• _Задание_:
Как коротко, списком из нескольких пунктов, изложить абзац приведенного фрагмента, начинающийся словами «Что же до гепарда», не потеряв главных фактов?
══ Приведенный фрагмент ══
Баскервильская мистерия этюд в детективных тонах. Страница 43

«Пробираясь между деревьями, мы достигли лужайки, пересекли ее и уже собирались лезть в окно, как вдруг какое-то существо, похожее на отвратительного урода-ребенка, выскочило из лавровых кустов, бросилось, корчась, на траву, а потом промчалось через лужайку и скрылось в темноте»[232].

Что же до гепарда, то есть у меня серьезное подозрение, что сэр Артур Конан Дойл ошибся: животные присланы из Индии, гепарды же, как известно, водятся в Африке. Скорее всего, по двору дома доктора Ройлотта разгуливал не великолепный бегун гепард, а коварная пантера-леопард. Я не из прихоти отмечаю это: ведь леопард, как читатель, вероятно, еще помнит (глава «Зрячие слепцы, священные безумцы»), — излюбленное животное Диониса, насылающего оргиастическое безумие. Впрочем, об этом — несколько позже.
═══
══ Исходные данные ══
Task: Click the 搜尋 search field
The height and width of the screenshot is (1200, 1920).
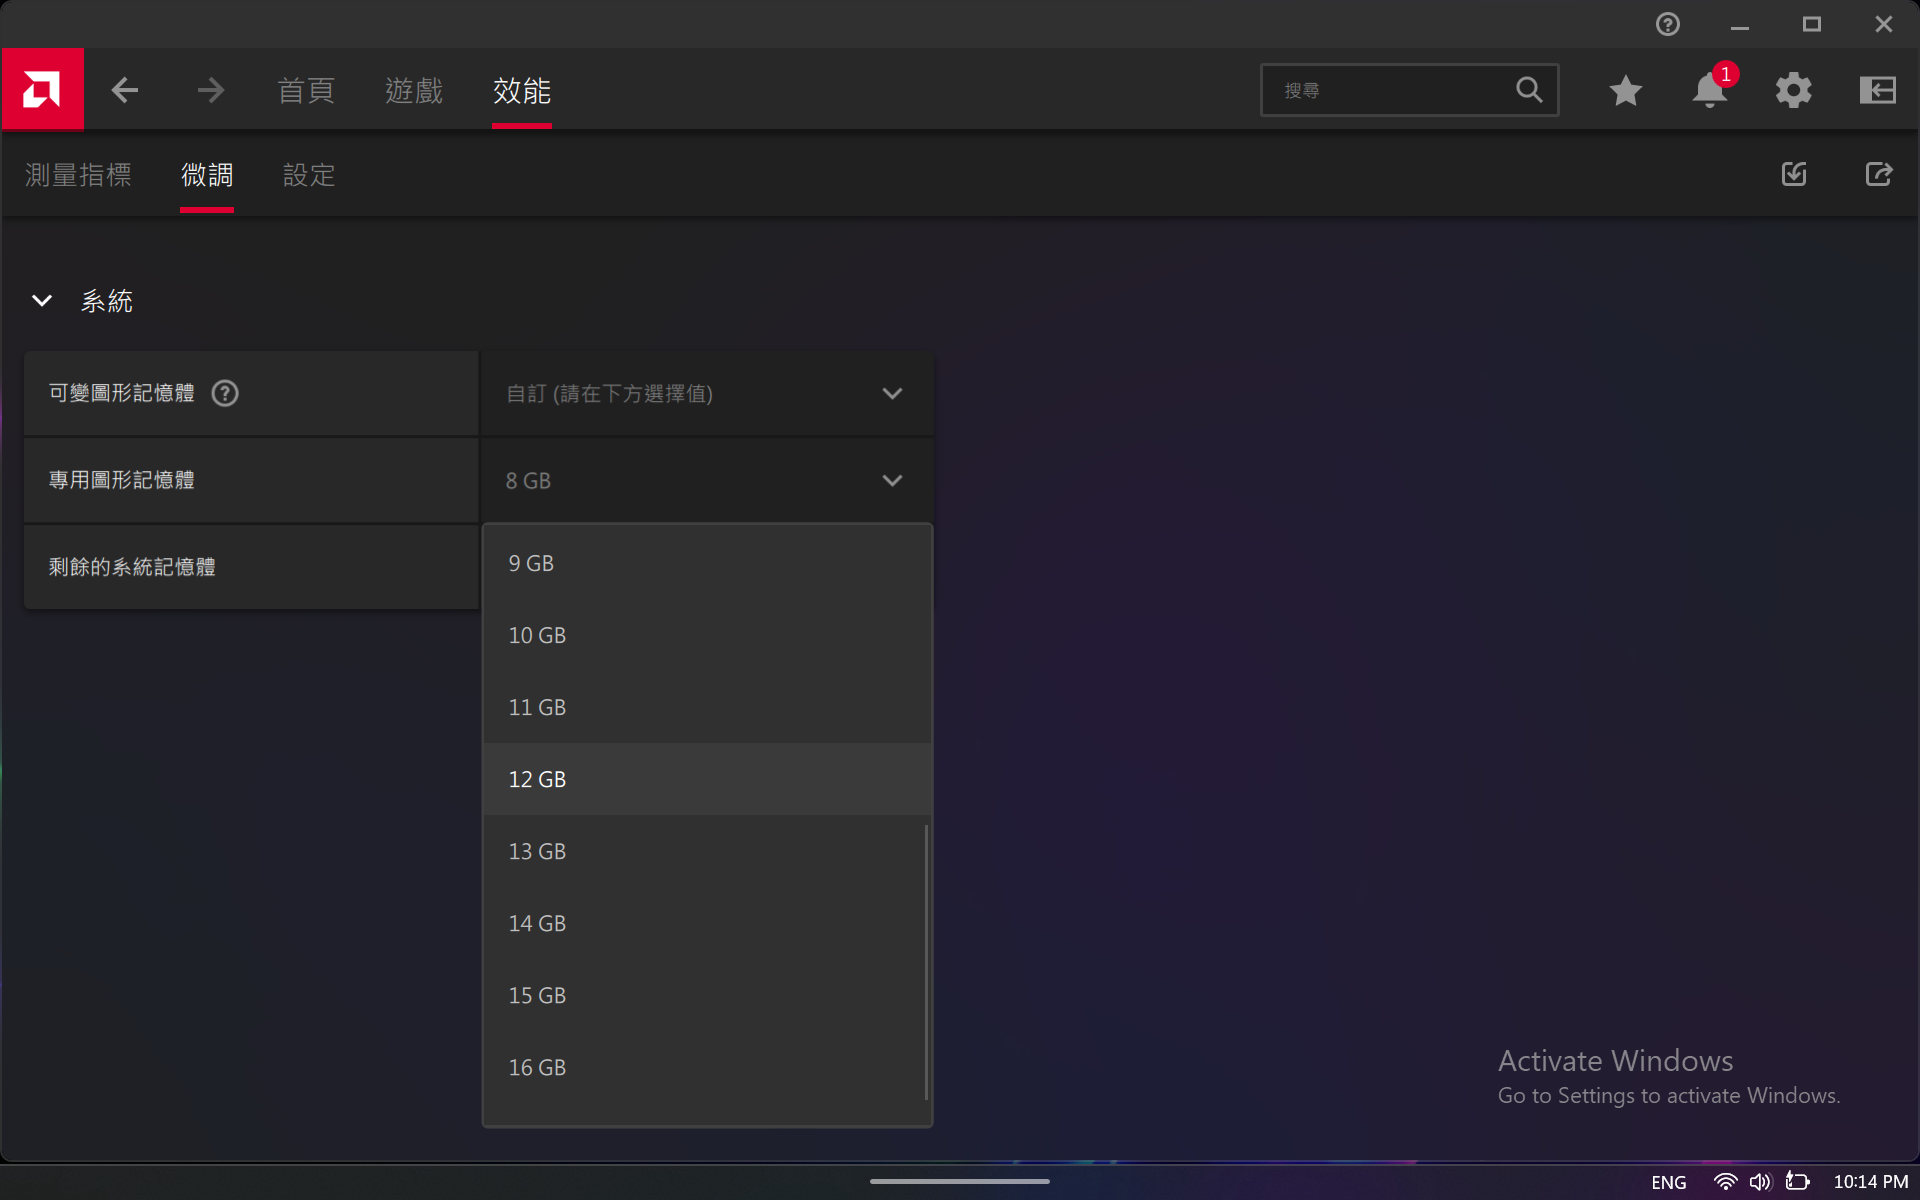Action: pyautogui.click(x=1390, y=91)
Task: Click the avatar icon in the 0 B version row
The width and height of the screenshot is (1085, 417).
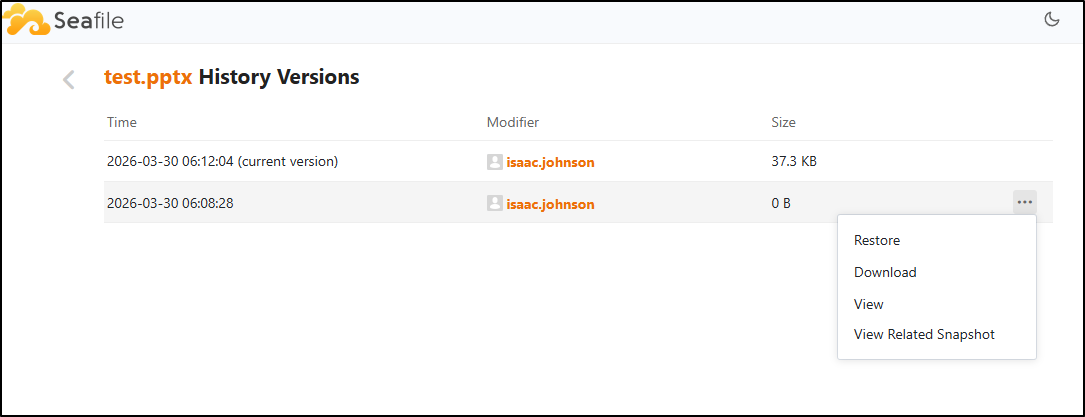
═══
• _Решение задания_:
- Автор серьезно подозревает, что сэр Артур Конан Дойл ошибся с гепардом.
- Животные присланы из Индии, а гепарды водятся в Африке.
- Скорее всего, по двору дома доктора Ройлотта разгуливал не гепард, а пантера-леопард.
- Это замечание не случайно: леопард — излюбленное животное Диониса, насылающего оргиастическое безумие (глава «Зрячие слепцы, священные безумцы»).
- Подробнее об этом будет сказано позже.